Mt 17,22-27 |
Jesús,
al tomar la naturaleza humana toma también la hora de su muerte. Una muerte,
eso sí, provocada y adelantada por los hombres que, rechazándolo como Hijo de
Dios, le condenan a morir crucificado en la cruz. Digamos que su hora está
señalada en la Cruz por amor y para redención de todos los hombres. Jesús nos libera
de nuestros pecados y rescata nuestra dignidad de hijos de Dios. Y, llegado ese
momento, Jesús prepara y descubre a sus apóstoles lo que pronto le va a
suceder. Les habla de su muerte, pero, también de su Resurrección.
En
el Evangelio de hoy se dice: (Mt 17,22-27): En
aquel tiempo, yendo un día juntos por Galilea, Jesús dijo a sus discípulos: «El
Hijo del hombre va a ser entregado en manos de los hombres; le matarán, y al
tercer día…
No es lo mismo afrontar esa hora de la muerte
como algo triste y resignado a terminar nuestra historia, que, vivirla con la
esperanza de ser un paso de este mundo al otro para continuar una vida plena y
eterna. La diferencia es abismal e inimaginable. Jesús quiere que no ignoremos
su muerte, pero también comunicarnos y hacernos partícipes de su Resurrección.
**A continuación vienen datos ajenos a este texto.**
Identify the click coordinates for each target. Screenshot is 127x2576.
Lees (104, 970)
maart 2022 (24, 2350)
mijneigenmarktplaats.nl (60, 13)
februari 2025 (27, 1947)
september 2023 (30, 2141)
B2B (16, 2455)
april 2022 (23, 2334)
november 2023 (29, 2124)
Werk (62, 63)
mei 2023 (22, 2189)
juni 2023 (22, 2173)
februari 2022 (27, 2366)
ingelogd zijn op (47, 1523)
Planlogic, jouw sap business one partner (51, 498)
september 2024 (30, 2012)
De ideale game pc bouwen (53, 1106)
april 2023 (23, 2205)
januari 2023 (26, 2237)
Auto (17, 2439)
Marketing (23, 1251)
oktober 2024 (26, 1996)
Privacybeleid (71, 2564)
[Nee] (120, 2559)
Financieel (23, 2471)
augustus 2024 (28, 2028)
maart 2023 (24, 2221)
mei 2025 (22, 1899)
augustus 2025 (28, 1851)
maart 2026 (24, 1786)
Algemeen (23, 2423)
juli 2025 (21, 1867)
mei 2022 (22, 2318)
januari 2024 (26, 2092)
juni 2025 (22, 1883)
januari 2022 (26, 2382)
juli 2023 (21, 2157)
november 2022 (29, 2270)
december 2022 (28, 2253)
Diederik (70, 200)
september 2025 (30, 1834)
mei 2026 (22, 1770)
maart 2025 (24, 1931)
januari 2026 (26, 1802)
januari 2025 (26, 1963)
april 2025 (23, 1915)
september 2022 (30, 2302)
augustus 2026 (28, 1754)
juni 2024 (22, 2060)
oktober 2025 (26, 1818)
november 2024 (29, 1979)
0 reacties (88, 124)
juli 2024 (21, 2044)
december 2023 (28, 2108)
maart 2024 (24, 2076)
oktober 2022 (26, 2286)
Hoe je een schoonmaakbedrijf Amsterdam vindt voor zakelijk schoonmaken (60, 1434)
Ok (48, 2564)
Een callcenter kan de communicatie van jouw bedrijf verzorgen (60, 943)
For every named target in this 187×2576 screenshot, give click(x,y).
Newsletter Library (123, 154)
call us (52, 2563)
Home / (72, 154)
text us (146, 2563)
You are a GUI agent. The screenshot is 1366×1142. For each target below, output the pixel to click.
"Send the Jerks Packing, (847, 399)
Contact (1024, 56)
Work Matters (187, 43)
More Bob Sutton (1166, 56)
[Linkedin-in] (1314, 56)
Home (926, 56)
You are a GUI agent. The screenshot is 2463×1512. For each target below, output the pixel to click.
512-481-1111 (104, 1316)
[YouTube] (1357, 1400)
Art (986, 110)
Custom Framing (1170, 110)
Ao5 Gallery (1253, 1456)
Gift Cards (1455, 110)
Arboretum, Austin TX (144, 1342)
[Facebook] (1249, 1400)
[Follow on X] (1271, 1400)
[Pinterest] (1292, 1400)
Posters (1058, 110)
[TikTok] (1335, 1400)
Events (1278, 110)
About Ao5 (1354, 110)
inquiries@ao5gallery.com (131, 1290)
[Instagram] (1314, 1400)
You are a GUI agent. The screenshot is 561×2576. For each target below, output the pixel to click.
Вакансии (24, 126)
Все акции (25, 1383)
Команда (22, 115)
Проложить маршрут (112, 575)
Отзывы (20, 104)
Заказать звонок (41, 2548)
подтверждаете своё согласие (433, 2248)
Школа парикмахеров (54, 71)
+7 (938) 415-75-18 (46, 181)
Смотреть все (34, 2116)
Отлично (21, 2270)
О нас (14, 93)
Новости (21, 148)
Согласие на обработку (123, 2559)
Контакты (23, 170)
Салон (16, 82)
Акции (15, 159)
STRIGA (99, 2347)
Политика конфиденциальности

Porque, los que creemos en Él resucitaremos en Él. Desde ese momento, la muerte
no supone el final sino el principio de una nueva vida.
—¿Piensas, Pedro, —preguntó Manuel— que está
vida termina con la muerte?
—Seguro que no —respondió Pedro. Dios, nuestro
Padre, no nos ha creado para un rato, sería una decepción, nos ha creado para
la eternidad.
—Igual pienso yo, —dijo Manuel. Tenemos y
experimentaos esa chispa de eternidad en lo más profundo de nuestro corazón.
Todos aspiramos a ser eternos y felices y, este tiempo terrenal – la vida de este mundo – es el espacio y tiempo donde tendremos que ganarnos esa felicidad. Porque la eternidad será segura, para bien o para mal. Todo dependerá del amor que estemos dispuestos a dar en este mundo.